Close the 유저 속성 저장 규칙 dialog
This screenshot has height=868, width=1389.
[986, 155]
============================================================
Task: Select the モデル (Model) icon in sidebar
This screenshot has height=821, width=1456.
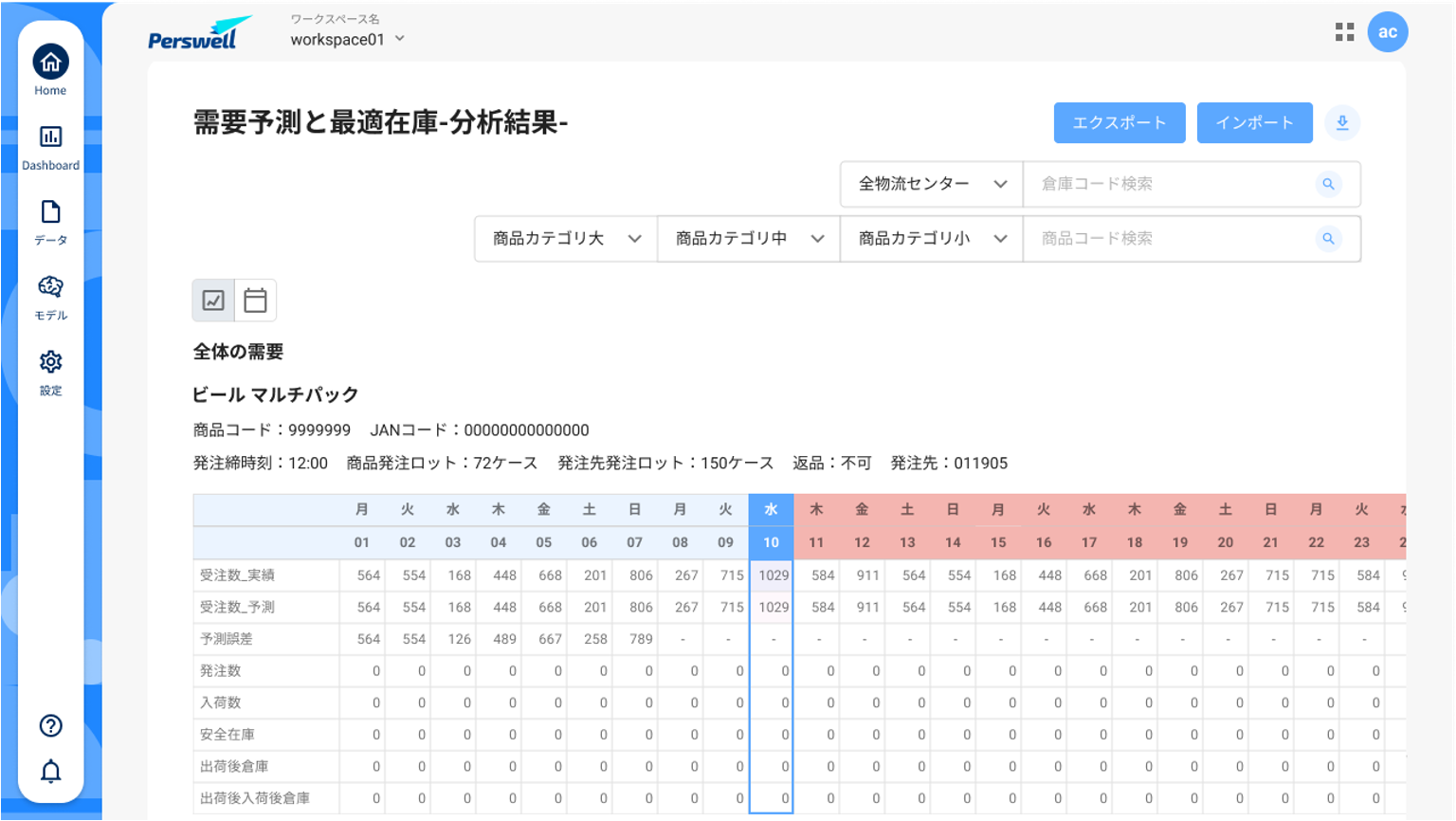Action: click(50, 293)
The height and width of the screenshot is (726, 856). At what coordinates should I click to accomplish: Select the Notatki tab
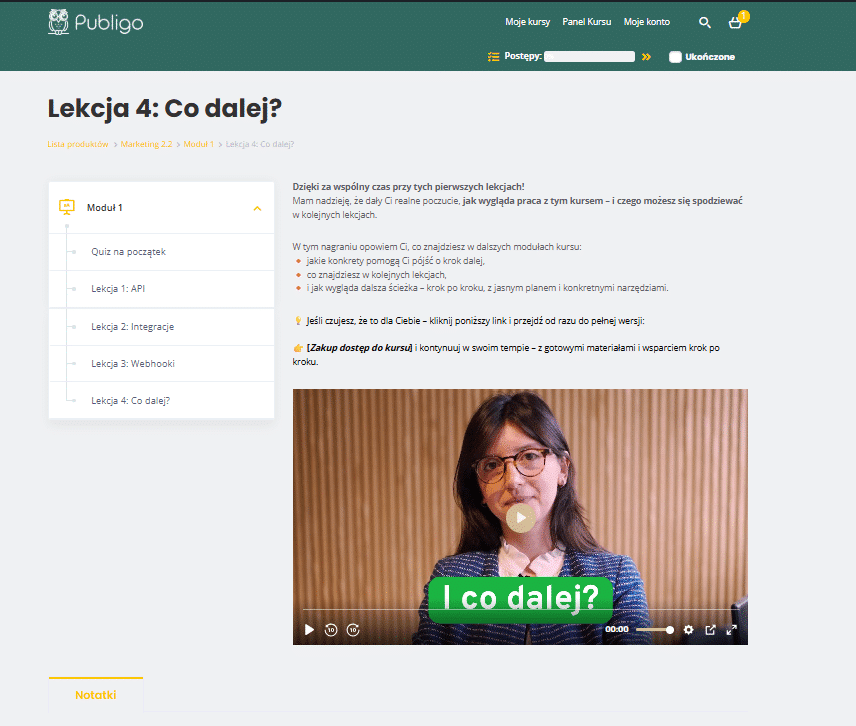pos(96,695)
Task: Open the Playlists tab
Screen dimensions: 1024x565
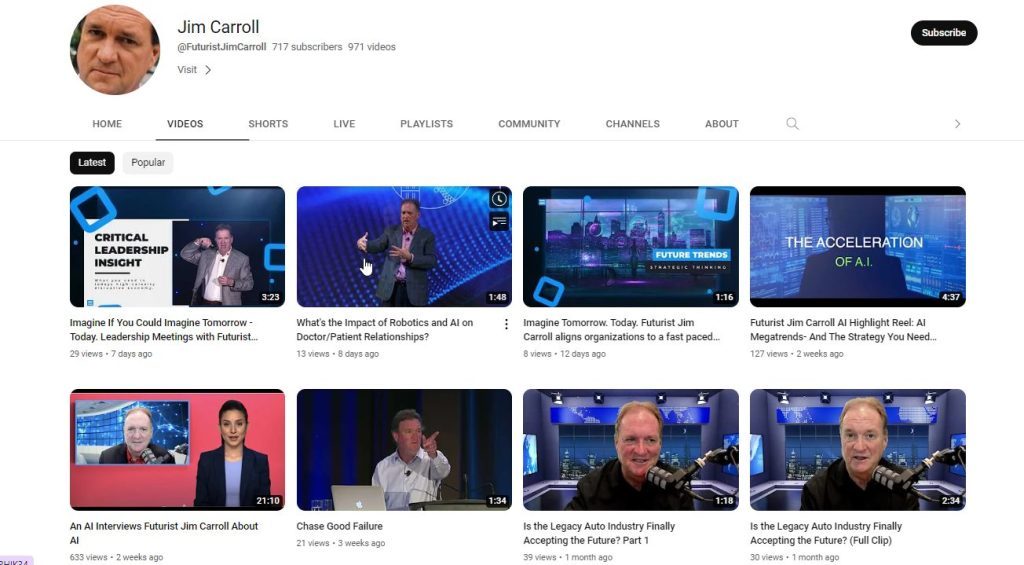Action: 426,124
============================================================
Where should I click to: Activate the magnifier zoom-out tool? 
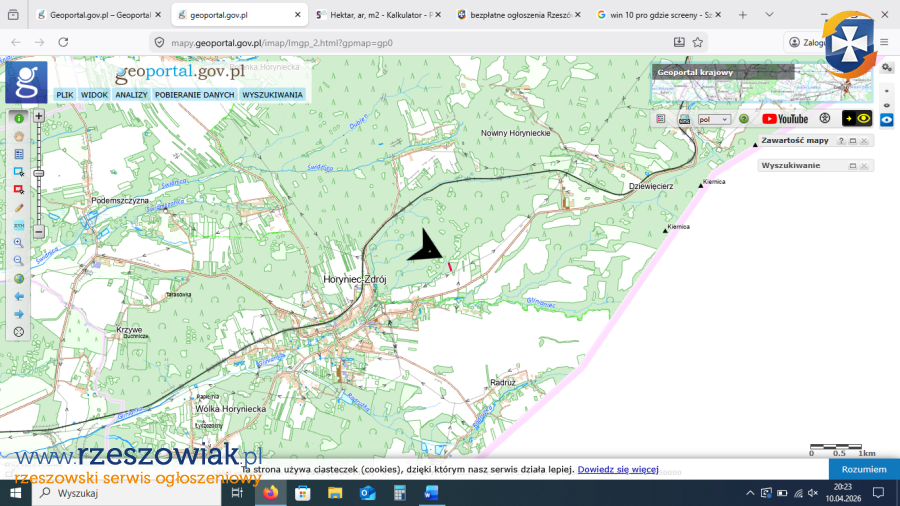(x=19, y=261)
============================================================
**WHAT YOU NEED TO DO:** Number of lines above holding "Task"? Give that number alone.

**WORKED SOLUTION:** 2